== Exercise instructions ==
[1] Copy the passage of the restaurant review from "There are certain" to "that necessitates survival." word for word.
[2] Answer these questions about the restaurant review:
(a) What restaurant is being reviewed?
(b) On what date was the review published?
(c) According to the writer, what is the first element of fine dining that makes it nauseating?
[3] Extend the restaurant review past its final sentence, in the same voice.
[Document passage — start]
Culture

Restaurant review: The Other Naughty Piglet

BY Constance Watson | tweet ConstanceWatson   /  11 December 2017

There are certain elements of ‘fine dining’ that make the ‘experience’ somewhat nauseating. The first is of course the phrase ‘fine dining’ and the second is that eating is these days considered an experience, rather than a social, a jolly, or a ritual that necessitates survival.

There are many, many more irritating elements: creative menus, for example, or the contemporary obsession with using seasonal ingredients. (The latter has had an obscure influence on menus as of late – when did pureed beetroot become acceptable for anyone beyond the age of two?) And then of course – and I fear the following may render me callous and cruel in the your eyes – the fact that Doing Good has somehow become married to the whole ‘experience:’ it is essential that your chicken, like the Saudi princes, has been held in luxurious surroundings and that your beetroot was grown in a field only a short bicycle ride away (food miles) before it reached the restaurant in order to be bastardised by liquidation. Everything has become so hello birds, hello sky, that the concept of sitting down and eating delicious food and then carrying on with the day until the next mealtime has been cast into the distant past.
[Document passage — finish]
[Information shown — start]
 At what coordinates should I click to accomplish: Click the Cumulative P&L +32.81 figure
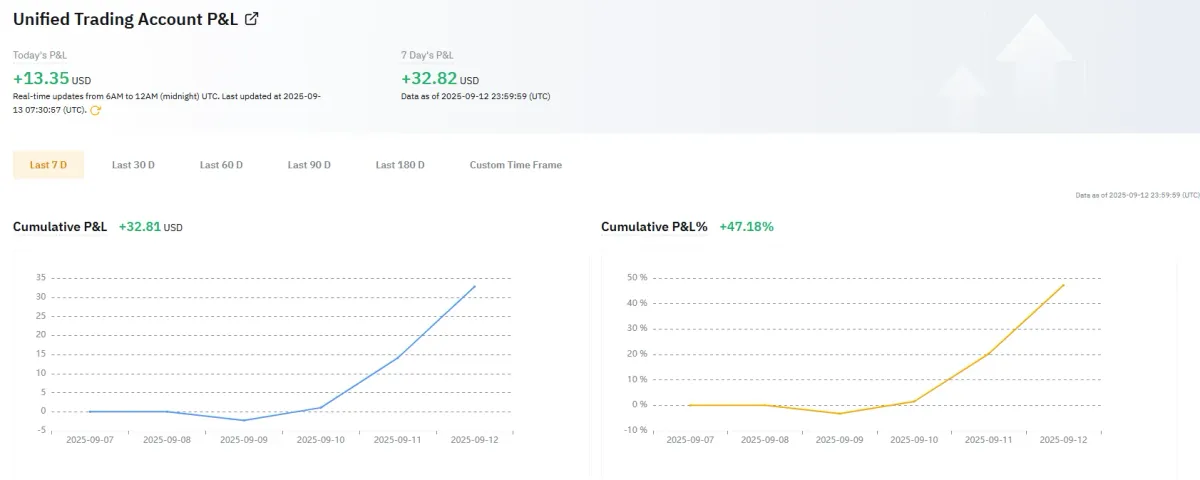click(139, 227)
[Information shown — finish]
== Results of the tasks ==
[1]
There are certain elements of ‘fine dining’ that make the ‘experience’ somewhat nauseating. The first is of course the phrase ‘fine dining’ and the second is that eating is these days considered an experience, rather than a social, a jolly, or a ritual that necessitates survival.

[2]
(a) The Other Naughty Piglet
(b) 11 December 2017
(c) The phrase ‘fine dining’ itself

[3]
Enter The Other Naughty Piglet. The restaurant, in London Victoria, sits on the second floor, mezzanine-style, of Andrew Lloyd Webber’s The Other Palace Theatre. There is a distinctive village hall feel about the space, particularly since the loos are shared with the theatre (sorry to mention them but it adds to the general oddity). Completely bizarrely, after walking through the theatre lobby, guests walk up a stonking great eyesore of a marble staircase that is so misplaced, it’s as if it survived the blitz and the restaurant was built around it because it could not and would not be moved. The Other Naughty Piglet is the sister restaurant of the equally coyly named Naughty Piglets in Brixton, set up by a husband-wife duo Adam Byatt (former head chef at Clapham’s Trinity restaurant) and Margaux Aubry, which has received rave reviews from those patient enough to look beyond its ridiculous name.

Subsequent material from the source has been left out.